Fear is an ugly thing. A couple days ago I wrote about how my own fears about potential responses to opinions I might express on social media sometimes keep me from standing up for what I believe is right – in this case, how we think about Syrian refugees. I could go on about other fears I’ve had or still have that sometimes cause me significant anxiety: cancer or other serious illness, something bad happening to a member of my family, financial concerns, interpersonal and organizational conflict, violence directed at me or someone I love, and so on. While these are fears I’ve faced personally, there are other more “global” fears that afflict many people to a greater or lesser extent: economic collapse and financial disaster, crime, loss of freedom and our way of life, persecution, death, catastrophic illness, and of course the big one right now, terrorism.

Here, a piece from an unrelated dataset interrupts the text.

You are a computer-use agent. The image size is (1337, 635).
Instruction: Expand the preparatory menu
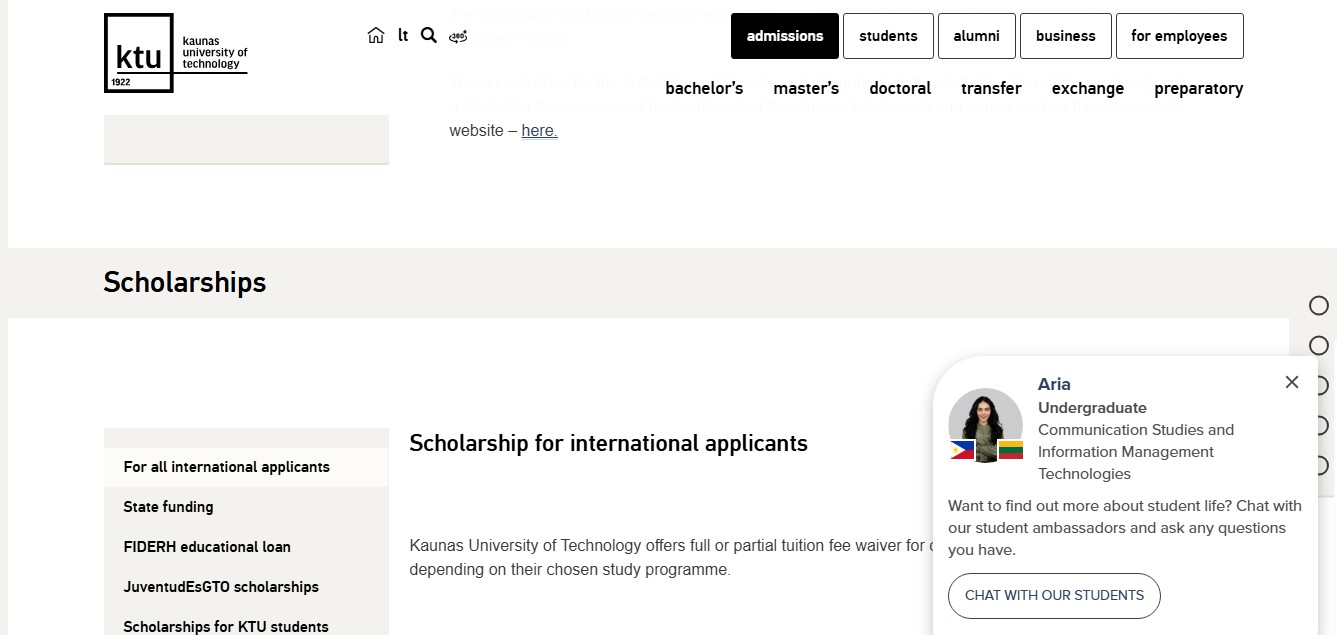coord(1198,88)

Fear of terrorism, specifically as perpetrated by extremist groups like ISIS or Al-Quaeda, is making many Americans irrational and/or mean-spirited, if you ask me. Witness the following:
- one presidential candidate didn’t completely disavow the idea of registering Muslims in the U.S. in some kind of database, and said that it might also be a good idea to close mosques;
- another made the unfortunate (and perhaps unintentional – I’m trying to give him the benefit of the doubt) comparison of Syrian refugees with rabid dogs;
- others suggest allowing only refugees who can verify they are Christian to enter the country;
- national polls show that a majority of Americans want to stop the flow (however small it has been so far) of Syrian refugees into the U.S.;
- the U.S. House of Representatives has passed a bill prohibiting Syrian and Iraqi refugees from entry into the United States until security and background protocols are strengthened (never mind that security for incoming refugees is already pretty strict) and the Senate is working on similar legislation;
- more than half of the nation’s governors have stated they will not accept refugees into their states;
- the comments sections after many online news stories about refugees are filled with hate, with truly vile sentiments being expressed by people, including some purporting to be Christians.
And we could go on. Presidential candidates and others are playing to our worst fears, and many people are allowing themselves to succumb to those fears against all reason.
This all makes me very sad and disheartened. While parallels to U.S. hysteria about Germans during World Wars I and II and about Japanese during World War II are not exact, they are close enough that they should give us pause. The same attitudes and fears that drove our response then seem prevalent today. Do we really want to repeat what we did when we rounded up Japanese people and sent them to internment camps, following the Japanese attack on Pearl Harbor? Have we learned nothing from history? And then there is the hypocrisy and blindness of being so concerned about the relatively small threat of being killed by terrorism here in the U.S. that we close our borders to refugees who are fleeing actual terrorism, while at the same time not having the national will to do much of anything about preventing the daily toll of death by gun violence in our streets, schools, and homes.
Fear is a powerful motivator, and I confess that it has motivated me far more often than I care to admit to think and act in ways that I wish I hadn’t. I really do understand the fear. But I don’t want to be ruled by it. Fear is not emotionally healthy and I don’t think it’s particularly helpful either, especially when it turns me into something other than my best self. Plus, for Christians, the Bible repeatedly tells us not to be afraid. During a particularly stressful time of my life a number of years ago, when I couldn’t sleep at night, I would quote Psalm 23 to myself, including these words: “Even though I walk through the valley of the shadow of death, I will fear no evil, for you are with me.” More often than not, I would soon fall asleep – not because the psalm was some magic potion, or because the fear was gone, but perhaps because I had focused on something other than the fear and been reminded of something/someone greater than myself and my fears.
Fortunately, there are rays of hope, decency, and compassion; not everyone is giving in to fear. Many religious organizations (such as Mennonite Central Committee, National Association of Evangelicals, and Sojourners) have categorically stated the need to reach out to Syrian refugees and remain faithful to the clear call of Scripture. My own Governor Tom Wolf of Pennsylvania has indicated that we will accept refugees into our state, despite the political backlash he is receiving. Many individual Christians are speaking out about the need to follow the biblical mandate to “welcome the stranger,” reminding us that Jesus himself was a refugee; many are making valiant efforts to counteract misinformation with facts, about what it actually takes to be able to enter the country as a refugee, for example. And many are trying to inject the toxic conversation with kindness, compassion, and common sense, often at the risk of being ridiculed and called horrible names. All of these things give me hope that we will all come to our senses and live up to the values not only of our faith but also of our country.
I want to have the courage to stand up for what I believe is right and not give in to fear, to be compassionate and welcoming to people in great need, including refugees from Syria.
“For God has not given us a spirit of fear, but of power and of love and of a sound mind” (2 Timothy 1:7).